Material provided:
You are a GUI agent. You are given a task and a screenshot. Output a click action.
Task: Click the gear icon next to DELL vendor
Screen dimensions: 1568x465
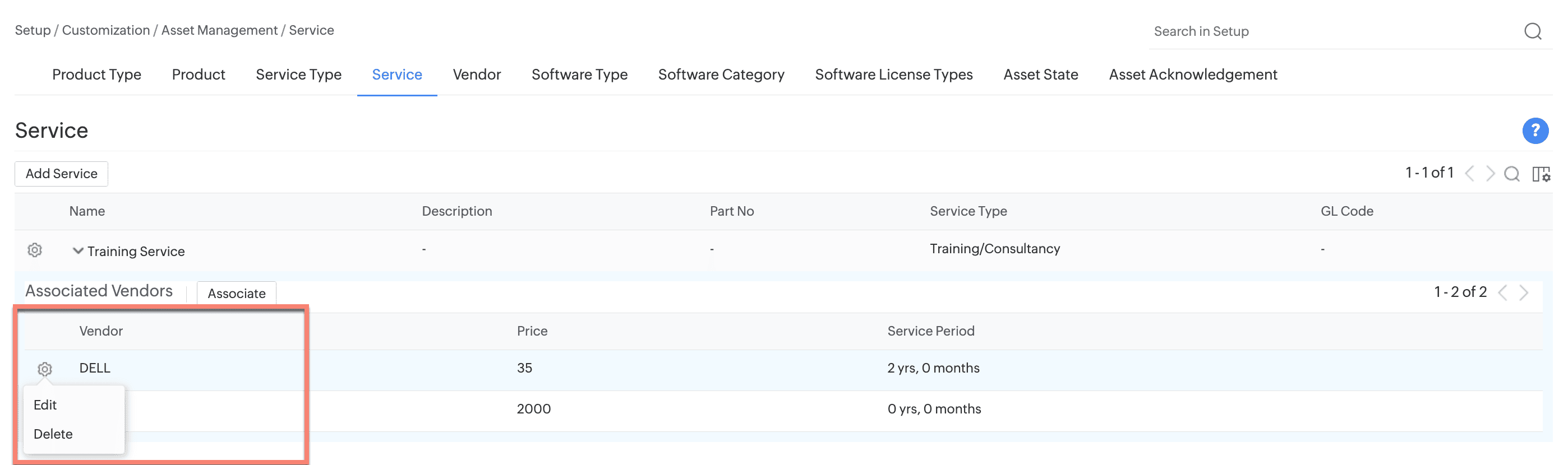coord(44,369)
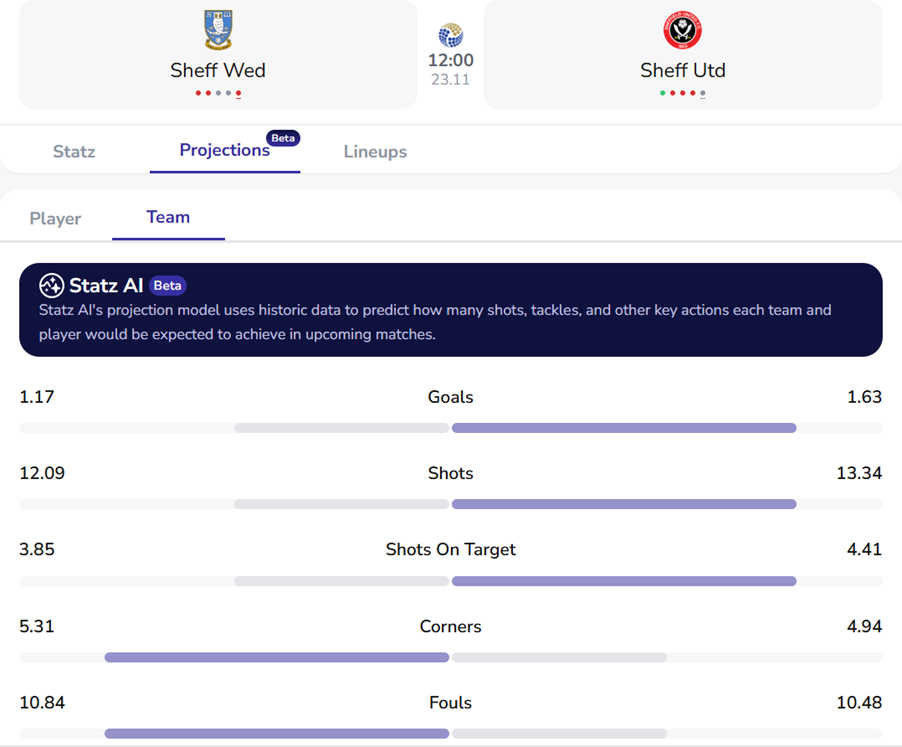902x747 pixels.
Task: Open the Statz tab
Action: 74,152
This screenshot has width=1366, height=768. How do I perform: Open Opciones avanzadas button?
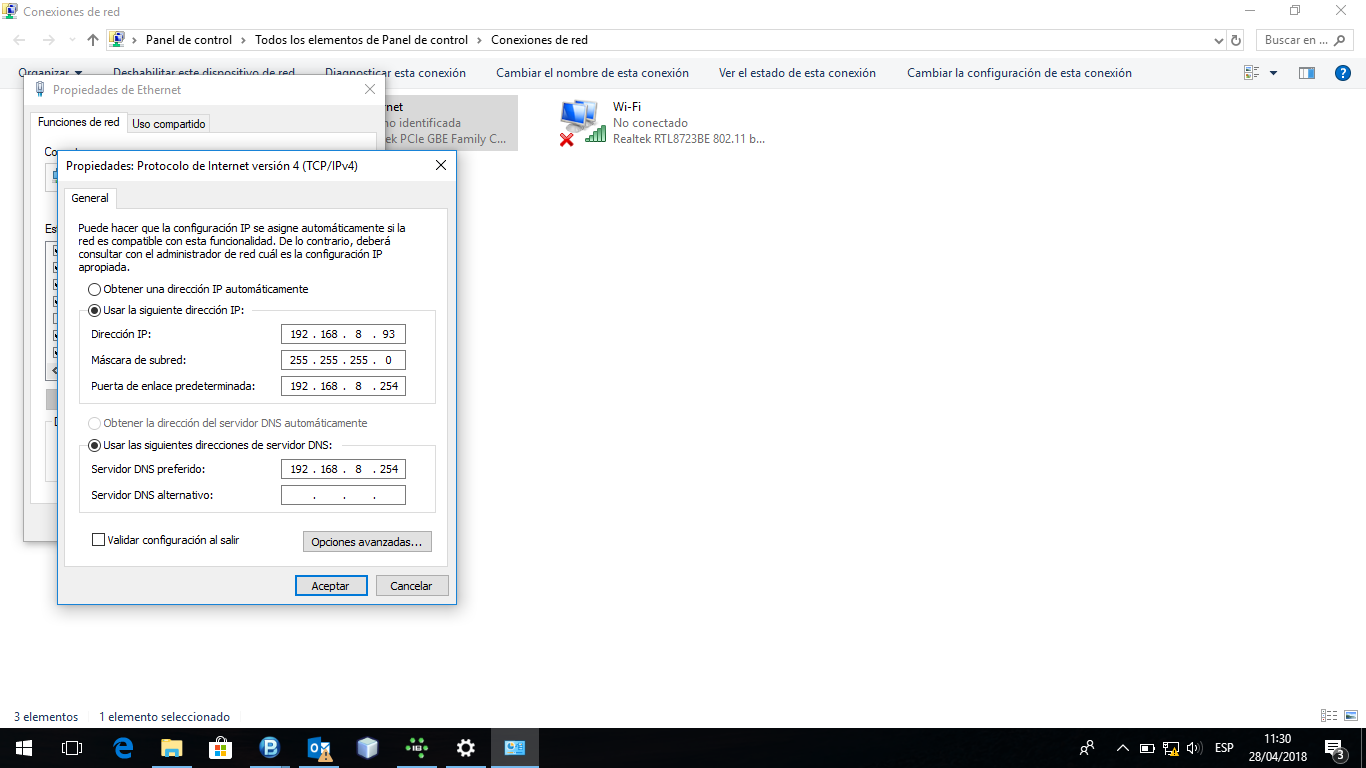[x=366, y=542]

Try it:
Transcribe the data verbatim. No picture belongs in the result.

Reply:
You are a GUI agent. You are given a task and a screenshot. Output a click action.
Task: Click the gear icon next to DELL vendor
Screen dimensions: 1568x465
coord(44,369)
902x747 pixels.
Task: Open the Statz tab
Action: 74,152
This screenshot has width=1366, height=768. How do I perform: Open Opciones avanzadas button?
[x=366, y=542]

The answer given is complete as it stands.